万が一に備えルール見直し将来の給付低下防ぐ
質問する伊佐進一議員 年金額改定ルールの見直しが盛り込まれた国民年金法改正案の審議が、11月1日から国会で始まりました。民進党などの“年金カット法案”との批判は、“国民に不安と誤解を与える内容”です。将来の給付水準が低下しないよう、万が一、賃金が物価以上に下落した時には賃金に合わせた年金額にするというルール見直しの趣旨を踏まえ、冷静な議論が必要です。
 今回のルール見直しの背景は、近年、デフレ下で物価も賃金も共に下落する事態が生じたにもかかわらず、なるべく年金額を減らさないようにしてきたため、現役世代との間で、相対的に年金額が上がる現象が生きたことにあります。自公連立政権として、今後こういったことが起きないよう経済運営をしっかりやっていくことが何より大事です。その上で、世代間の公平性や将来のことを考え、賃金が物価以上に下がるような場合に、新改定ルールを導入しようととするものです。

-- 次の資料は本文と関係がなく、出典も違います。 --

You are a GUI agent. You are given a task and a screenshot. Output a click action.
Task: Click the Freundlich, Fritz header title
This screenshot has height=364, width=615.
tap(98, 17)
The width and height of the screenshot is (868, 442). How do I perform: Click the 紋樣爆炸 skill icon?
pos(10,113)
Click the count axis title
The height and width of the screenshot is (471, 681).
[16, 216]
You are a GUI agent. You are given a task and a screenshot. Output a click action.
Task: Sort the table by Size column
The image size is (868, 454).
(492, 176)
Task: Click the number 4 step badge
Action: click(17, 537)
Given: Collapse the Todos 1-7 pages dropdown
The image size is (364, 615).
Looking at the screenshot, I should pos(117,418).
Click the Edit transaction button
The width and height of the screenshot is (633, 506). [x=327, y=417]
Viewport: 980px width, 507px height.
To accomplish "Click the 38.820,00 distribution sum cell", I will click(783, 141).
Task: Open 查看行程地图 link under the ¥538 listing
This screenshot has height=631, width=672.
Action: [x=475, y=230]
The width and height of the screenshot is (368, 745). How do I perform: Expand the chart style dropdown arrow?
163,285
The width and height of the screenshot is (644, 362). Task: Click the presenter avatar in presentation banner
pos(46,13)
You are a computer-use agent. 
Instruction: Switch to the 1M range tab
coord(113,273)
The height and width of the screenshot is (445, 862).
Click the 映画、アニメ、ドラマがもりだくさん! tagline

 11月1日、この問題で公明党の伊佐進一議員が質問に立ちました。見直しは、決められた財源(保険料収入、国庫負担、積立金)の範囲内で給付を賄っている年金制度の長期的な安定が目的。年金の支え手である現役世代の賃金が下がった場合、それに見合った給付とすることなどを定めています。
 伊佐議員は、過去の賃金下落時に年金の給付水準が維持されたことで、将来世代の給付水準が下がる恐れが生じていることに言及。今回の改正は「将来世代の年金が目減りしないようにするものだ」と力説しました。
 また、デフレ下の年金財政安定や世代間公平の確保は、民進党の前身・民主党の政権下で2012年に閣議決定された「社会保障・税一体改革大綱」でも課題に挙がっていたと指摘。「民進党などが“年金カット法案”とレッテルを貼る今回の見直しは、この大綱を踏まえた民主、自民、公明の3党合意で既に共有された問題意識に対する措置ではないか」と主張しました。
 これに対して、塩崎恭久厚生労働相は「法案は(大綱の)問題認識を解決するものだ」と述べました。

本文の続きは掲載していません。